The crux of the problem is that while PROs will take over recycling collection, municipalities will still be responsible for the rest of the solid waste stream. If provincial policy changes result in less ambitious targets for recycling, more waste will end up in the trash — and thus municipal responsibility.

The proposed changes have caught many off guard. In Toronto, for example, the proposed changes would mean that the city (not the PRO) would continue to be responsible for collecting recyclables from parks and on-street garbage cans, a substantial cost the city had expected would be lifted from its balance sheet.

 “We’re still trying to understand the ministry’s intent, and translating that into what it might mean for the City of Toronto,” says Charlotte Uena, acting director of policy, planning and outreach for the city’s solid waste division. “But generally speaking, for us the big impact will be removing the requirement for public space recycling. It’s a definite departure from what we thought the government had gotten right in the first place.”

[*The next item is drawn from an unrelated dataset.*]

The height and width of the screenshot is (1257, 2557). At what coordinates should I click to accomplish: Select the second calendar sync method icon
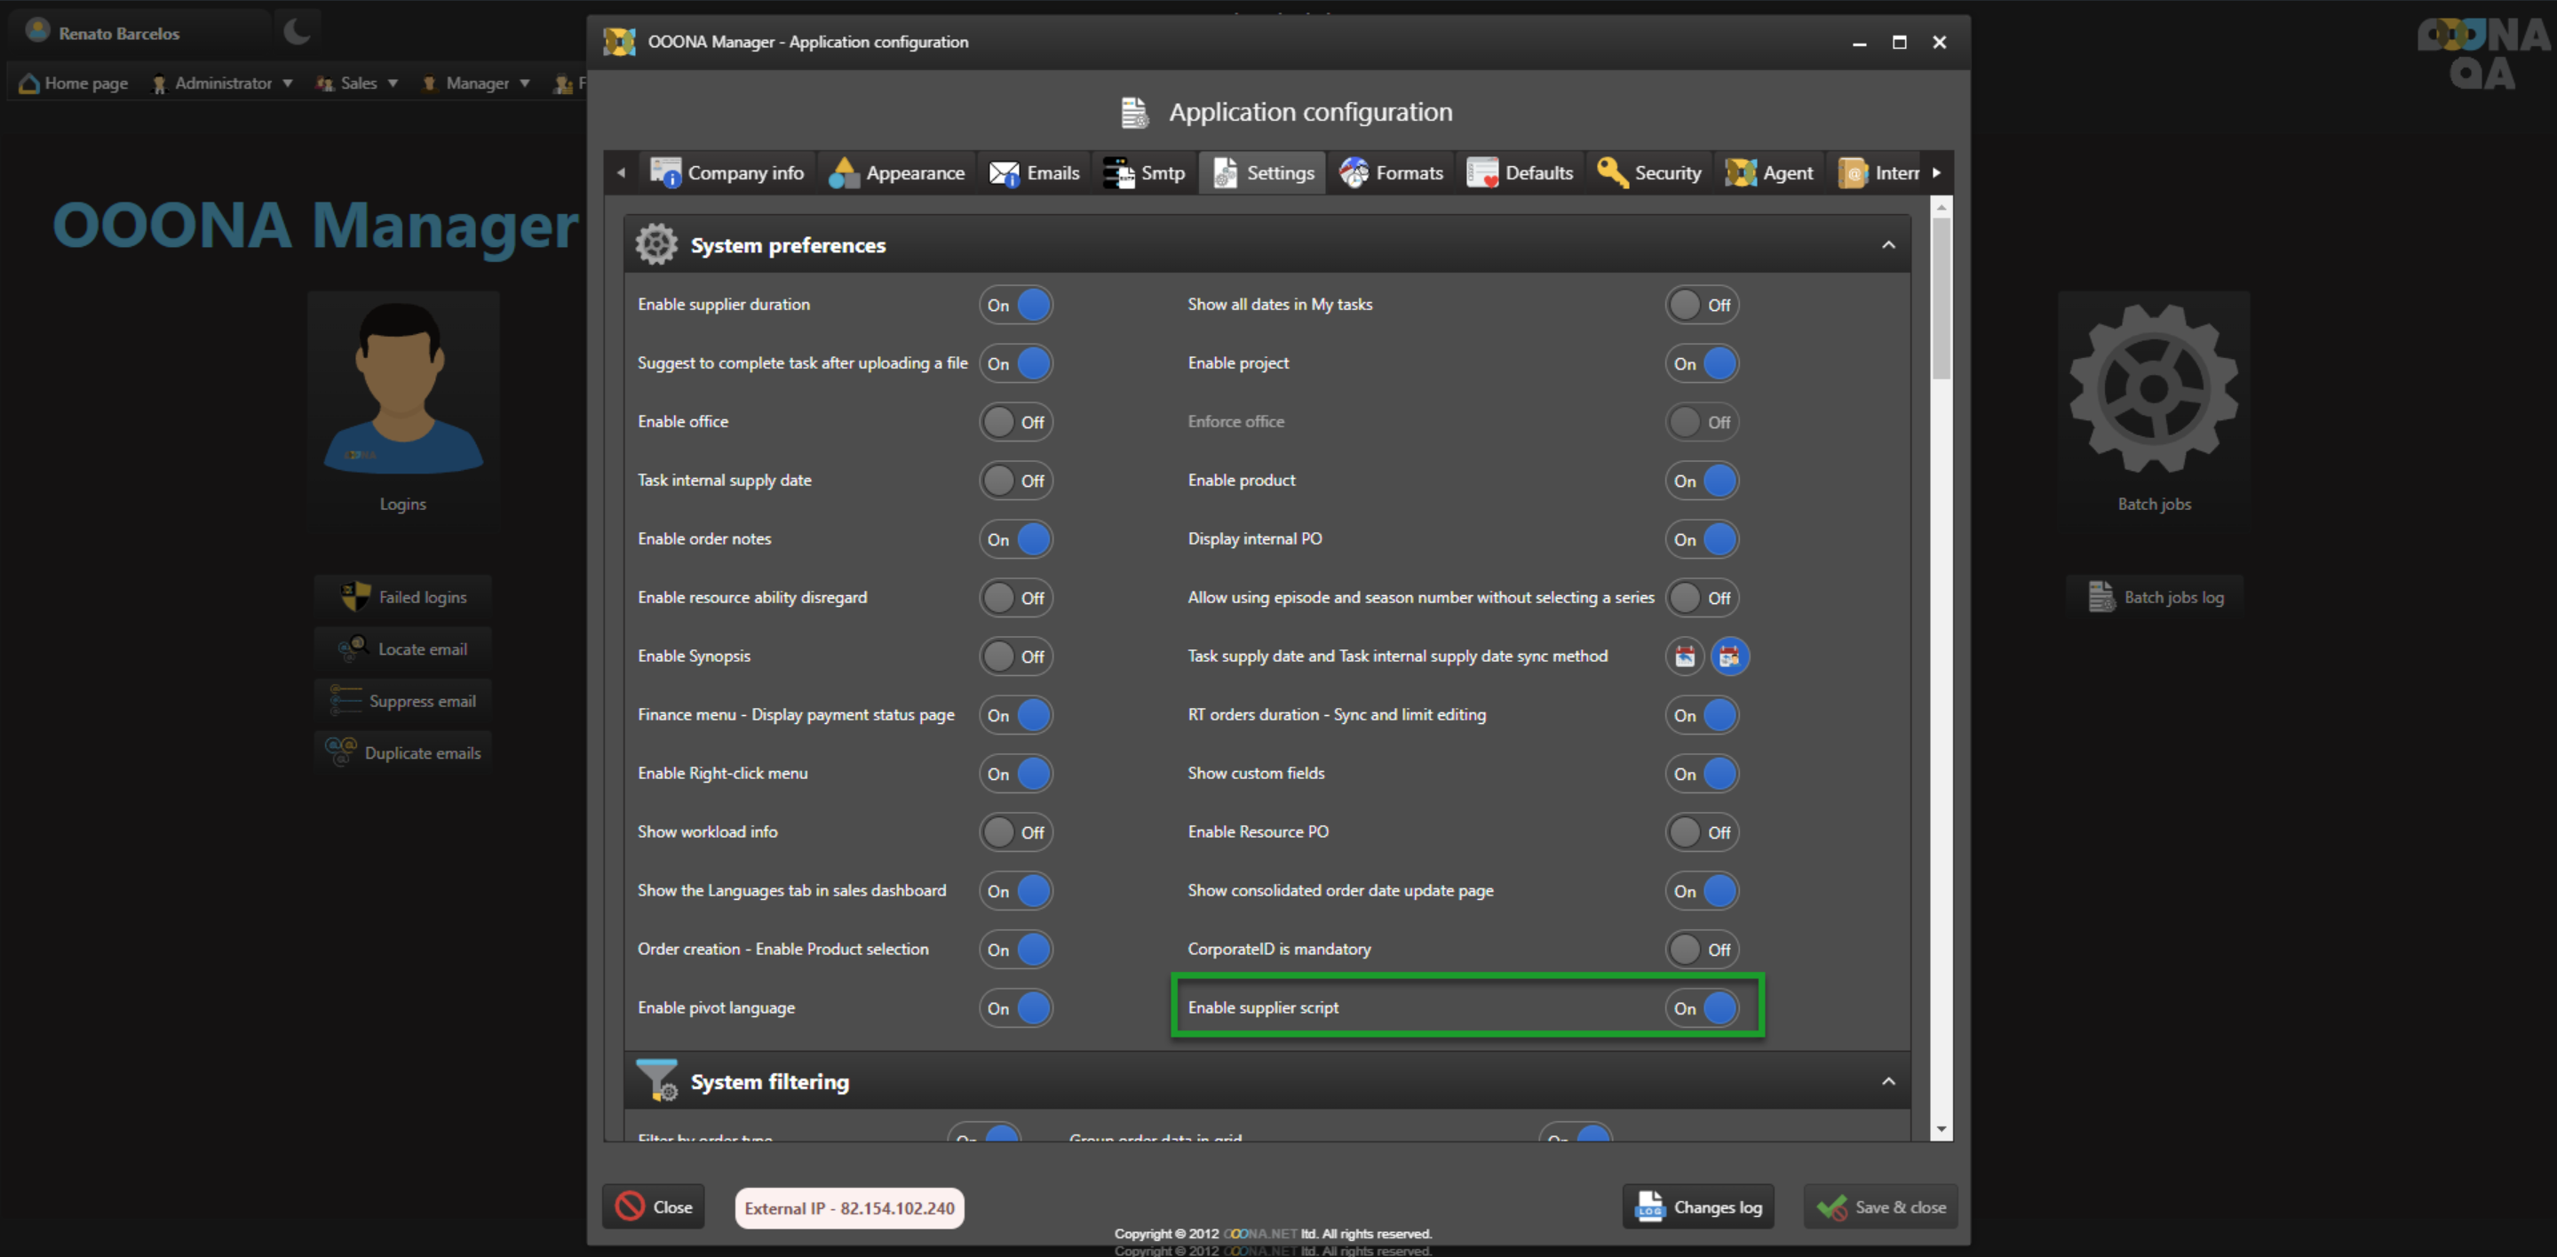click(1729, 656)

Toronto’s not alone. The Association of Municipalities of Ontario said in an emailed statement the proposed changes by the province “raise concerns” and warns that Queen’s Park could be creating service gaps that municipalities around the province are going to have to fill at their own expense.

“Specifically, less material diverted means more waste in municipal landfills, potentially leading to higher municipal waste management costs from longer, more costly waste transportation as landfills fill faster,” said AMO’s policy director Lindsay Jones. “These proposals may also exacerbate Ontario's landfill capacity crisis, projected to reach its limit in less than 10 years.”

Uena agrees. While she says Toronto’s current search for a replacement to its Green Land Landfill (acquired in 2006 and expected to reach capacity by 2035) is primarily driven by other factors (such as Toronto’s growing population), the proposed changes could result in even more waste being sent to landfill.

 It’s not just municipalities who have been unpleasantly surprised. The recycling industry had made substantial investments in recent years in anticipation of a certain volume of recyclables needing both collecting and sorting, with those investments now being called into question.

“We’ve got three new MRFs (material recovery facilities) that are going to be built; those costs are already built into contracts, they’re not going to reduce those costs,” says Peter Hargreave, president of Policy Integrity Consulting and a long-time advisor in the sector. “It really puts a chill on investments that have already been made and could potentially be made in the province.”

The proposed changes to the blue-bin program are just one facet of a bigger problem facing Ontario when it comes to solid waste. Aside from the looming landfill capacity crisis cited by AMO, the government has also struggled to decide what to do with beverage containers specifically, as the liberalization of beer and wine sales calls into question the future of the Beer Store’s deposit return program. Some Ontario municipalities have already functionally lost access to the Beer Store’s program as the retailer closes locations, and the government hasn’t committed to a replacement program.

There’s also consistent criticism of the plastics industry for misleading consumers and governments about the actual potential for recycling its products, and persistent tension between making recycling collection convenient for consumers and maximizing diversion: putting all kinds of recycling in one bin is easy for homeowners but also produces soiled recyclables that can’t be reclaimed. In fact, the province says that one reason for abandoning “away from home” recyclables is simply because public recycling bins are the most likely to be soiled and thus unusable.

To Hargreave, the changes so late in a decade-long policy shift don’t inspire a lot of confidence.

“There’s been a crazy amount of lobbying on this file, but I don’t know that producers are even going to support these changes,” Hargreave added. “I don’t know that the government even knows what it wants to do anymore.”